The Franciscan Brothers of Peace is a Roman Catholic, Franciscan association for men. It was founded in 1982 by Michael Gaworski. It was recognized as a public association of the faithful in 1994 by Archbishop Roach. The mother house of the order is in Saint Paul, Minnesota, United States, in the Roman Catholic Archdiocese of Saint Paul and Minneapolis.  they were 11 brothers. In keeping with their anti-abortion charism, the Brothers advocate for the unborn, the handicapped, the elderly and the poor.

Founders
Michael Gaworski was born in Tulsa, Oklahoma July 31, 1958, and grew up in St. Paul, Minnesota. Active in the  Catholic Charismatic Renewal movement, he became attracted to Franciscan spirituality after reading the Little Flowers of Saint Francis (Fioretti).  He graduated from Saint Thomas Academy in 1977.

The son of Charles and Mary Kaye O'Donnell, Paul Joseph O'Donnell was born December 15, 1959. He received his Bachelor of Arts Degree in Communications from the University of Saint Thomas in Saint Paul, Minnesota, in 1982. In 1986 O'Donnell and Gaworski founded P.E.A.C.E (renamed in 1986 Pro-Life Action Ministries). O'Donnell participated in thousands of prayer vigils and rallies at abortion facilities, and became a spokesperson for the fight against active euthanasia.

Beginnings  
After attending the National Charismatic Renewal Conference held at Notre Dame University in South Bend, Indiana, in May 1982, Gawaorski, along with O'Donnell founded the Franciscan Brothers of Peace. In 1986, the Brotherhood was given canonical status as a Private Association of the Faithful.

In 1991 Gaworski contracted a bacterial pneumonia which left him profoundly disabled. The Brothers assumed his 24-hour care. This experience led them to expand their ministry to advocate for brain injured persons.

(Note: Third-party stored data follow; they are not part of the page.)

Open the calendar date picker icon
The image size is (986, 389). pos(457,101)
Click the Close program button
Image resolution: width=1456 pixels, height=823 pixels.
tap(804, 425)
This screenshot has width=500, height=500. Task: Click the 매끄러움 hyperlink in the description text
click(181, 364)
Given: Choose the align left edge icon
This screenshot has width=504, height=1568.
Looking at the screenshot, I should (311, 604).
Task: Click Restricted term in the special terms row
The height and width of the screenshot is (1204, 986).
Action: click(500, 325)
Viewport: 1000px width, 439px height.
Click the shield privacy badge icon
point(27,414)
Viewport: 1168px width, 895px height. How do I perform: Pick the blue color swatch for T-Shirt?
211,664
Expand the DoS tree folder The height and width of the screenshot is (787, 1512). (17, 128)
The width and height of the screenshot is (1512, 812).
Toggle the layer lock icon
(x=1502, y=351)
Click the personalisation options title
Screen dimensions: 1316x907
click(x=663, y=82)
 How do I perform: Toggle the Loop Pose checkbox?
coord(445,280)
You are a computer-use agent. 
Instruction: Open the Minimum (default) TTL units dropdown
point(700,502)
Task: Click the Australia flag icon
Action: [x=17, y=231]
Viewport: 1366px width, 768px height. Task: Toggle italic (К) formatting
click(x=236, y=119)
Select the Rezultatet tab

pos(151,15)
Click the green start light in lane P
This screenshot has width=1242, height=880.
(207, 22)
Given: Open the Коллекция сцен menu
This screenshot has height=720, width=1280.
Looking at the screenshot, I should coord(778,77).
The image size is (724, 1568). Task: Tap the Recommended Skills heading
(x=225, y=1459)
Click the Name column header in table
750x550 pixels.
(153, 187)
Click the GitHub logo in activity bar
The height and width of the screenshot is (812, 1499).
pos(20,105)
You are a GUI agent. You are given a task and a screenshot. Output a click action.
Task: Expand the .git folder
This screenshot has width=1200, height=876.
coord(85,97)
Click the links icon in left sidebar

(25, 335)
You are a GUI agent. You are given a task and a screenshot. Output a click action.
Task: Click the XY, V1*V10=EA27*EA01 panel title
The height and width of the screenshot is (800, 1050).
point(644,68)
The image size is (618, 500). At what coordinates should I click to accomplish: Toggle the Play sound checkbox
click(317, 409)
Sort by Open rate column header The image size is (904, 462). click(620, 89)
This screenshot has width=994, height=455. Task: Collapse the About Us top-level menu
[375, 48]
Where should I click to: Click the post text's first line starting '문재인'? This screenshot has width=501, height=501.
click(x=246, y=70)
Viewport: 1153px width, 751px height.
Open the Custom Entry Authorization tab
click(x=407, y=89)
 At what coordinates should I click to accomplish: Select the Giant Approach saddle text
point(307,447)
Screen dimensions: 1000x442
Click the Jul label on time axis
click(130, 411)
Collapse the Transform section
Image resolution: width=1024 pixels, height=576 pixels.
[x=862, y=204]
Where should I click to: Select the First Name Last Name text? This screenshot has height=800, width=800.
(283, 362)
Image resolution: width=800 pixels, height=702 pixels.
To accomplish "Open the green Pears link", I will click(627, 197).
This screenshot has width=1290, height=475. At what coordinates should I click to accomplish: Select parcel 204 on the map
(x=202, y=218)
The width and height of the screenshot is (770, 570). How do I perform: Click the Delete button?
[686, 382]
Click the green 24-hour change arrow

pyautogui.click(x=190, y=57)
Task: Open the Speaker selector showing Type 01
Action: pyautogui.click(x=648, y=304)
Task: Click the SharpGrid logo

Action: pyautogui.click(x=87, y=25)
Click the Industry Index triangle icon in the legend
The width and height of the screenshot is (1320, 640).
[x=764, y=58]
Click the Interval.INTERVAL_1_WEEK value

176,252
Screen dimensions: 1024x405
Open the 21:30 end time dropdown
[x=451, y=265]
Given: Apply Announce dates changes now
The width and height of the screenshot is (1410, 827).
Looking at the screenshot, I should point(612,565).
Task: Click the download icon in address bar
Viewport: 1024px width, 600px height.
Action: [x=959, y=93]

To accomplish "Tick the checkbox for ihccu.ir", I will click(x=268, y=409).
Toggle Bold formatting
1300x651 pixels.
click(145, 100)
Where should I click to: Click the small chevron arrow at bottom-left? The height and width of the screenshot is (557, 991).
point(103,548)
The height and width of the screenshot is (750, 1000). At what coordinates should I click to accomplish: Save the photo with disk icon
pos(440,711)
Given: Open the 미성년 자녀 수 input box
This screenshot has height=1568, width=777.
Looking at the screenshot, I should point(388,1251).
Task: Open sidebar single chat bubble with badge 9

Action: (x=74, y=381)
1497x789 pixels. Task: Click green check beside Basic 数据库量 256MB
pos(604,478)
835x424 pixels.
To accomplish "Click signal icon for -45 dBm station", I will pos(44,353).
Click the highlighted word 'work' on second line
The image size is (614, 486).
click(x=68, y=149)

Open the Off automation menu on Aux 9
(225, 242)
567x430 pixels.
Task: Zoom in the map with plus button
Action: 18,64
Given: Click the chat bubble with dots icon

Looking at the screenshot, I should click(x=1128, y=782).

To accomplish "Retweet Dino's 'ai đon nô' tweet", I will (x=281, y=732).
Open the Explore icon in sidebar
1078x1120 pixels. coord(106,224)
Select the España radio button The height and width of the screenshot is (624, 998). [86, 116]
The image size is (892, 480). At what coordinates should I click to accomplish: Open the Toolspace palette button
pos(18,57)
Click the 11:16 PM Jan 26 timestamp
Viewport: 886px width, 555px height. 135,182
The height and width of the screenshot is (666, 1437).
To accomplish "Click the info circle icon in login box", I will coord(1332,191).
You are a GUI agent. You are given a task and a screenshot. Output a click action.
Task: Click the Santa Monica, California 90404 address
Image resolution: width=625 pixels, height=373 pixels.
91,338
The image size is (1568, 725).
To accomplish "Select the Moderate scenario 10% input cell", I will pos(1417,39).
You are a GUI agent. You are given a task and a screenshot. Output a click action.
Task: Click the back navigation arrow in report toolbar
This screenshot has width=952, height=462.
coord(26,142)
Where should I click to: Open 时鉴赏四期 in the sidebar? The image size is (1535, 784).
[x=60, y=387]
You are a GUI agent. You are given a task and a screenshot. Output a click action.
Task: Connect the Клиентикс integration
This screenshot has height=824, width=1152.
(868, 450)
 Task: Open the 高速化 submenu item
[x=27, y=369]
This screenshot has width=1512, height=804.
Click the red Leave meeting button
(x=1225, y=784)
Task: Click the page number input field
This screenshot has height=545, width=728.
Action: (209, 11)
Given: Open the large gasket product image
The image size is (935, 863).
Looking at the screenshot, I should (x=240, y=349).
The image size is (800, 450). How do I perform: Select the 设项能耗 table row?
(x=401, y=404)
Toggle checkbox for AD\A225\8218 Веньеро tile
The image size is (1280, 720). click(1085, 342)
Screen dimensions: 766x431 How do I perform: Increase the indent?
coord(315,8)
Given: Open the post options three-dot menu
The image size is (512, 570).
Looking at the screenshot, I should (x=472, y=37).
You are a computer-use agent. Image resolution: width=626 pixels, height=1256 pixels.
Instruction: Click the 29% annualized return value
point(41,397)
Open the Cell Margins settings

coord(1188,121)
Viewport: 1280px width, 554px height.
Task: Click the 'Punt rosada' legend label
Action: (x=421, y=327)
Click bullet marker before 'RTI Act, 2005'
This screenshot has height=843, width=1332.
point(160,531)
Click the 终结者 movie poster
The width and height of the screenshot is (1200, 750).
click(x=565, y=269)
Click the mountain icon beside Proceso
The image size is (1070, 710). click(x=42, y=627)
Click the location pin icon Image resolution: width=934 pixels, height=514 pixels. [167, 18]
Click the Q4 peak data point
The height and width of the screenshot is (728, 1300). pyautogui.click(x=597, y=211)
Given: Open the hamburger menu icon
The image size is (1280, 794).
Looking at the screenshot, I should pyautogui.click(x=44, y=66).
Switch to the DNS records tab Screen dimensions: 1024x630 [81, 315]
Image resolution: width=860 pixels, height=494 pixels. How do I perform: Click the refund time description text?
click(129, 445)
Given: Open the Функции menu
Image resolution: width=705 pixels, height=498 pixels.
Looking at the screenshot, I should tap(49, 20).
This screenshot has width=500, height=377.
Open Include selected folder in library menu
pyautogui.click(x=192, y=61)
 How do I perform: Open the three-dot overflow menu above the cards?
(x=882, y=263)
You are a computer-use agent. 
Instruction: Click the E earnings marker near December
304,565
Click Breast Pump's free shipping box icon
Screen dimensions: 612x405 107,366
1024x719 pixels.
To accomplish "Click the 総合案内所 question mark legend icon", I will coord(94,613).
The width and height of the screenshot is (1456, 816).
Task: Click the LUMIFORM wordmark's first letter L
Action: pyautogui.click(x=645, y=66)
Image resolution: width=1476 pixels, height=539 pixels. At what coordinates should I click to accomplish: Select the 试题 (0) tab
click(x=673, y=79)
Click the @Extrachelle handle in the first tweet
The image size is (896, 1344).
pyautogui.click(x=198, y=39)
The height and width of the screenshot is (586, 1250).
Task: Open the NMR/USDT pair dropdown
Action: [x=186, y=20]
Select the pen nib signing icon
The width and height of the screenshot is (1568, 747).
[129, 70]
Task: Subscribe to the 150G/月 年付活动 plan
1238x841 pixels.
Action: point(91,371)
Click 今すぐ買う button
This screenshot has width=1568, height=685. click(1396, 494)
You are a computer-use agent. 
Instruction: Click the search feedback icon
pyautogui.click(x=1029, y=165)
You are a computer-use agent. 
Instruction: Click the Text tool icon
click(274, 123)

On January 1, 1994, Archbishop John R. Roach,  of the Roman Catholic Archdiocese of Saint Paul and Minneapolis designated the Brotherhood a Public Association of the Faithful. Michael Gaworski died August 28, 2003.

Paul Joseph O'Donnell, longtime guardian (superior) of the Franciscan Brothers of Peace was also a founding board member of Human Life Alliance. O'Donnell died February 20, 2015, at the age of 55.

Apostolate
In November 2009 the Brothers conducted a holiday grocery drive which provided both Thanksgiving and Christmas dinners to 575 families. In spring 2011 over 800 pounds of canned food was delivered to the Brothers "food shelf" program through the "Food for Fines" program of the University of St. Thomas library.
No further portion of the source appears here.